*Kutipan Teks*:
━━━

TAWURAN ANTAR PELAJAR

Tawuran pelajar saat ini sudah menjadi momok bagi masyarakat. Prilaku tawuran pelajar bukan hanya mengakibatkan kerugian harta benda atau korban cedera tapi sudah merenggut ratusan nyawa melayang sia-sia selama sepuluh tahun terakhir.

Beberapa tahun lalu beberapa siswa dari sebuah sekolah swasta ditangkap polisi karena membacok siswa SMK 5 Semarang. Mereka terancam dikeluarkan dari sekolah dan dihukum penjara. Wali Kota Sukawi Sutarip mendukung bila sekolah mengeluarkan siswa yang terlibat tawuran. Bahkan ia mengatakan, semua sekolah di Semarang tidak boleh menerima siswa itu lagi. Akankah tindakan represif semacam itu akan menyelesaikan masalah?
Maraknya tawuran pelajar dipicu oleh banyak faktor. Pada tingkat mikro, rendahnya kualitas pribadi dan sosial siswa mendorong mereka berprilaku yang tidak pronorma. Pada tingkat messo, buruknya kualitas dan manajemen pendidikan mendorong rasa frustasi anak yang dilampiaskan pada tindakan negatif, termasuk tawuran. Di tingkat makro, persoalan pengangguran, kemiskinan, dan kesulitan hidup memberi sumbangan tinggi bagi terbentuknya masyarakat (termasuk siswa) yang merasa kehilangan harapan untuk hidup layak. Pembahasan pada artikel ini dibatasi pada bidang pendidikan.
Sekolah sebagai “Pembunuh” Siswa





Beragam “prestasi buruk” selama ini menghadapkan pendidikan pada pertanyaan mendasar tetapi sangat fundamental: sejauhmana efektivitas pendidikan bagi peningkatan kualitas siswa. Pertanyaan mendasar tersebut layak dikedepankan mengingat sumbangsih pendidikan bagi masyarakat belum terlihat secara kasat mata. Padahal “investasi” yang diserap dunia pendidikan sangat besar. Pendidikan belum berhasil menjadi solusi bagi kesejahteraan hidup manusia, tetapi sebaliknya: menciptakan masalah bagi masyarakat.

━━━

*Catatan yang Ditampilkan*:
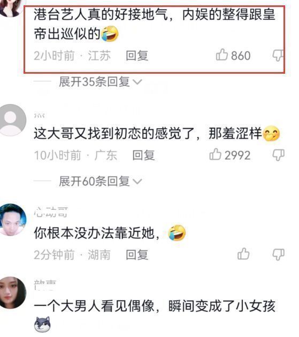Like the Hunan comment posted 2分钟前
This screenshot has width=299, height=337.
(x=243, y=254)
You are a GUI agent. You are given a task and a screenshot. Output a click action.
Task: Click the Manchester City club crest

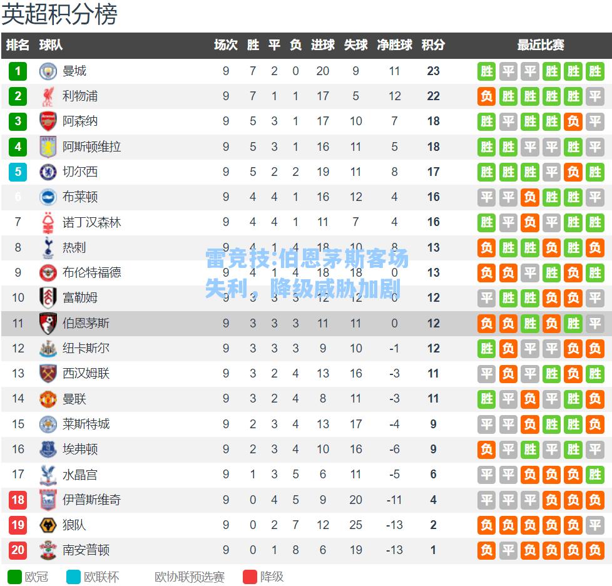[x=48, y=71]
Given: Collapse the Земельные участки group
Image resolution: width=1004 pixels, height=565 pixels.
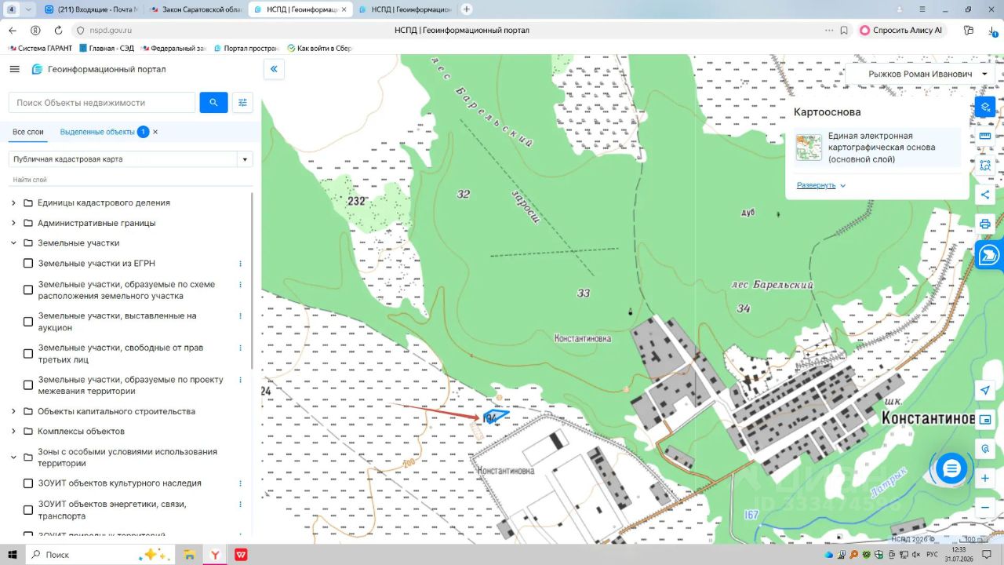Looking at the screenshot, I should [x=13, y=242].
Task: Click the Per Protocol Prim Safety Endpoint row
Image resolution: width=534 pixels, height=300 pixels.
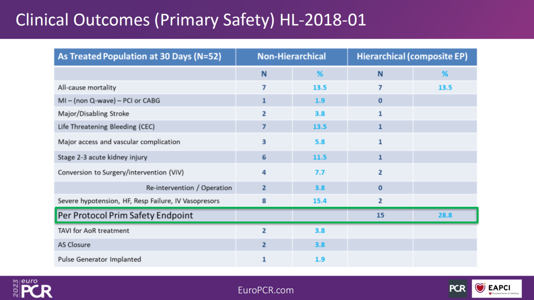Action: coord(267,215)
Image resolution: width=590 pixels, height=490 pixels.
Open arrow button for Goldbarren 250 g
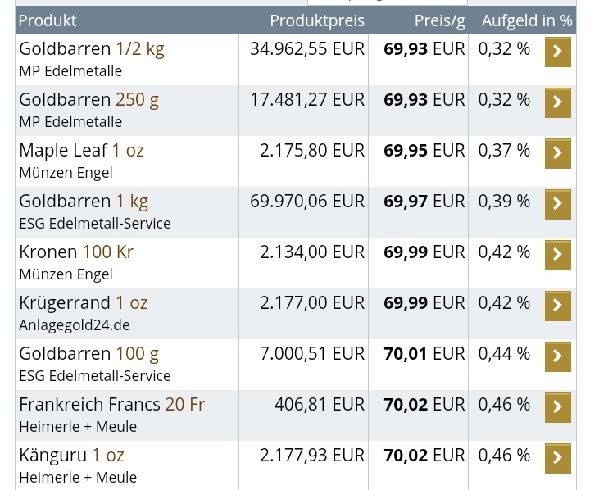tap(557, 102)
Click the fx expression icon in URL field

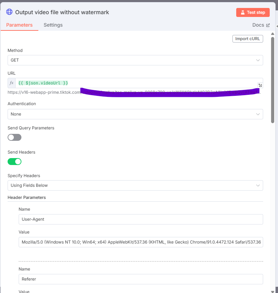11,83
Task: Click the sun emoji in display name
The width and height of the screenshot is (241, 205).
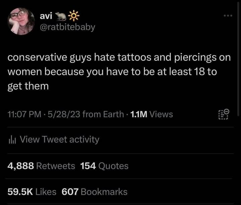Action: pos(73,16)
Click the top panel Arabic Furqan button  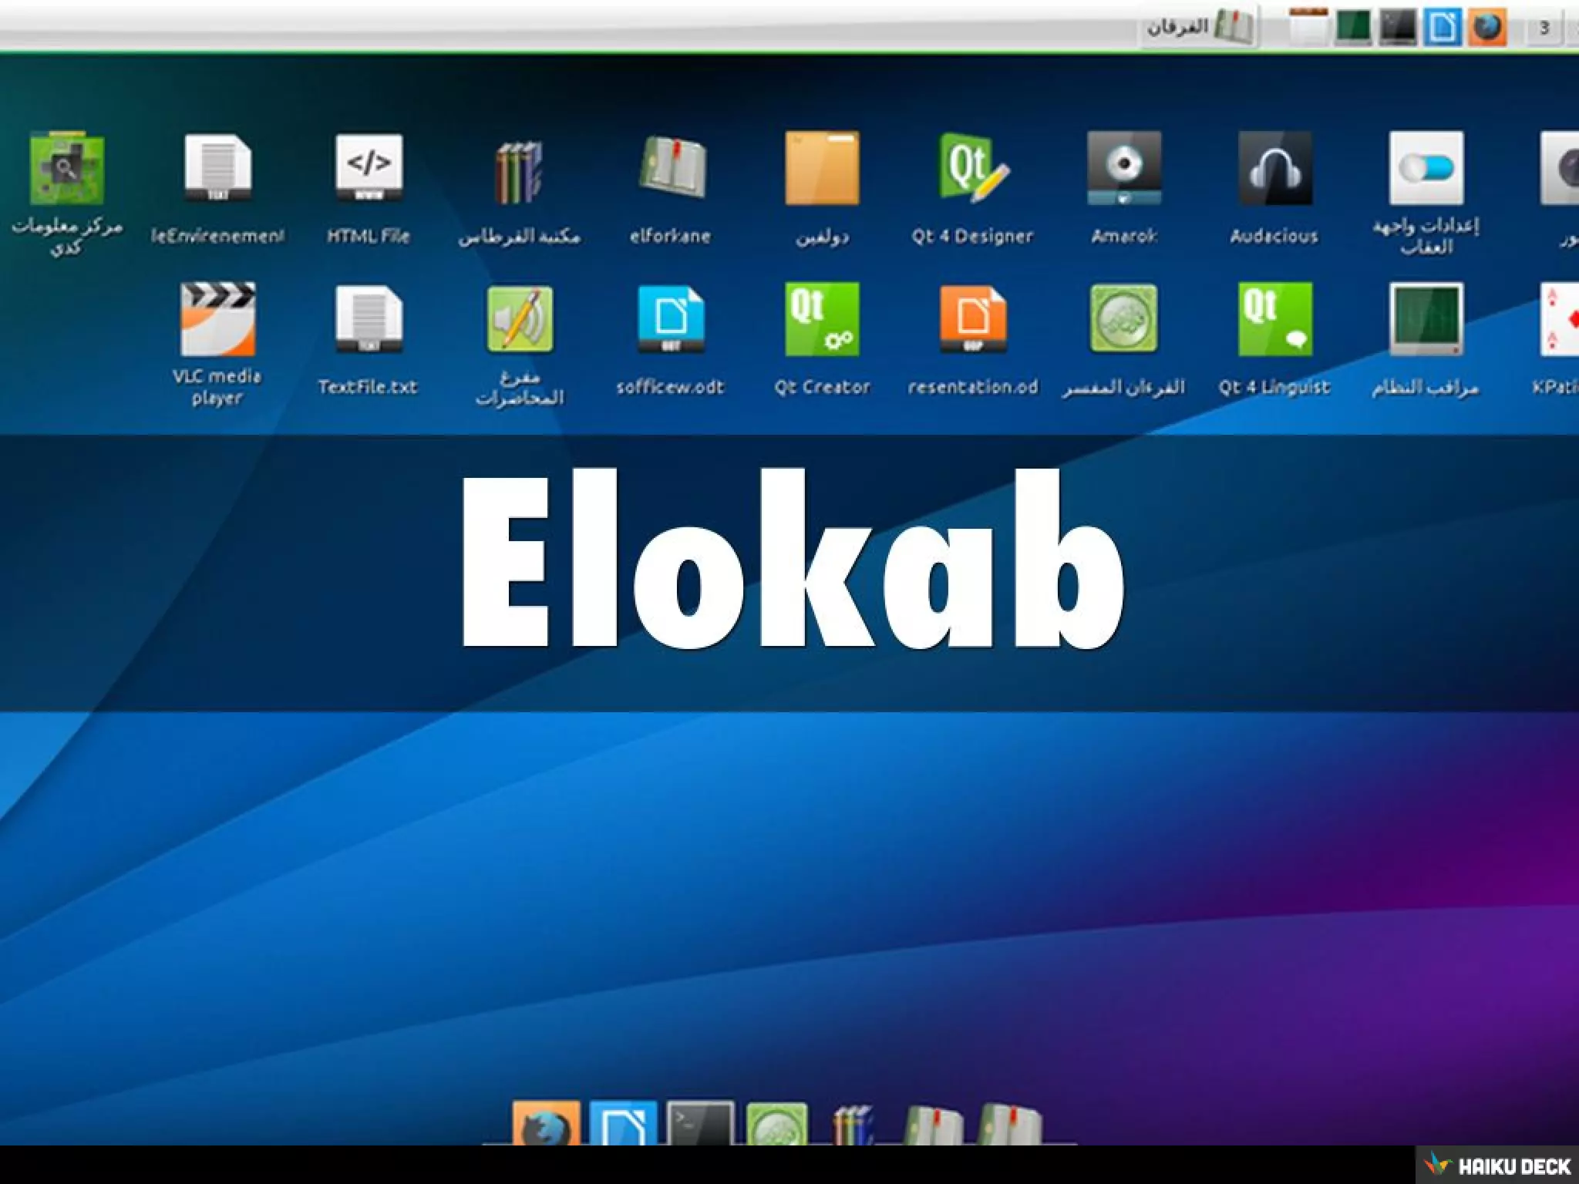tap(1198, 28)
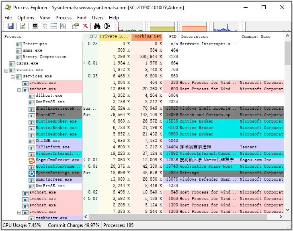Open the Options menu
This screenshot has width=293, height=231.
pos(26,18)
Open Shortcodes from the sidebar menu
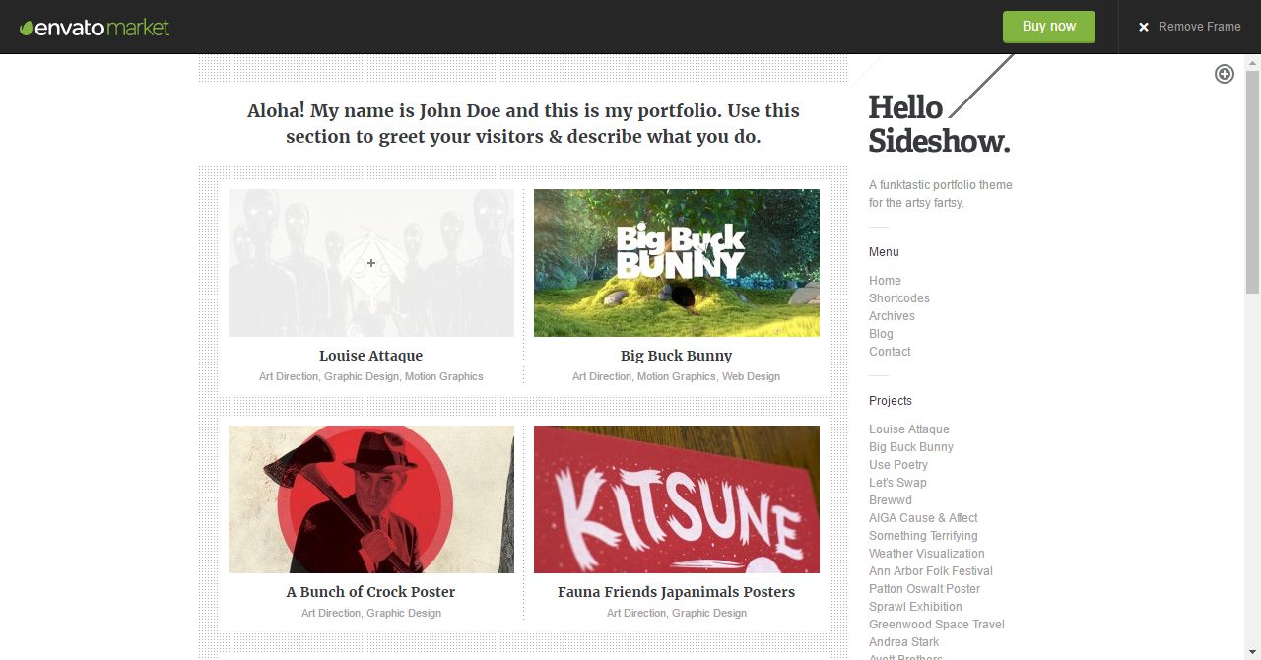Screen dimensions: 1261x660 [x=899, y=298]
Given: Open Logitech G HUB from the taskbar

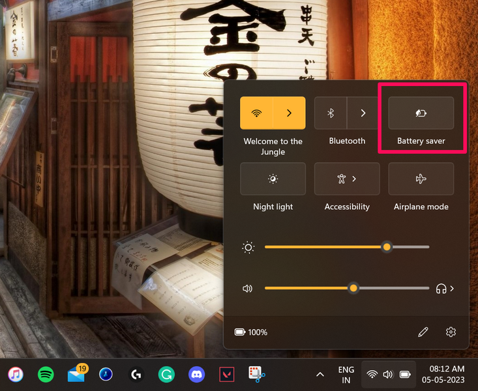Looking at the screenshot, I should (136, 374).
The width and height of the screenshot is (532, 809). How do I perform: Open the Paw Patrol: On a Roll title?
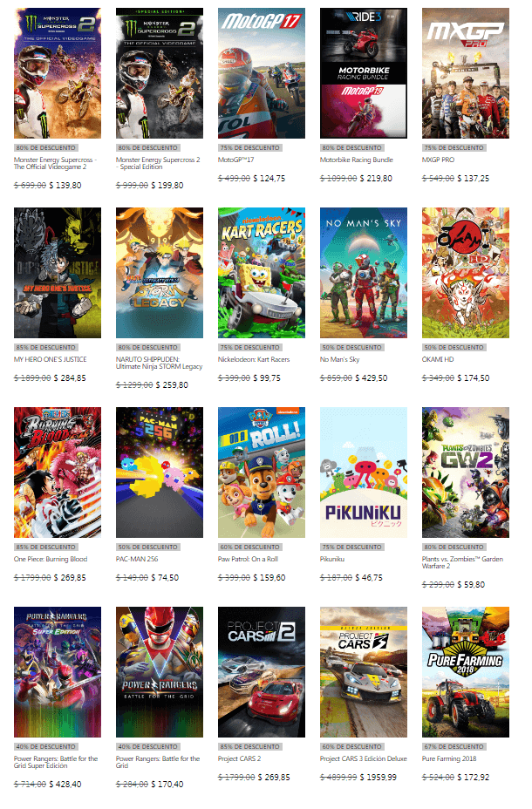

━━━

*Yang Diminta*:
Sebutkan semua tingkat faktor pemicu tawuran yang dibahas dalam teks tentang tawuran pelajar. Catatan di atas diambil dari sumber lain.

*Jawaban*:
Tingkat mikro, tingkat messo, dan tingkat makro.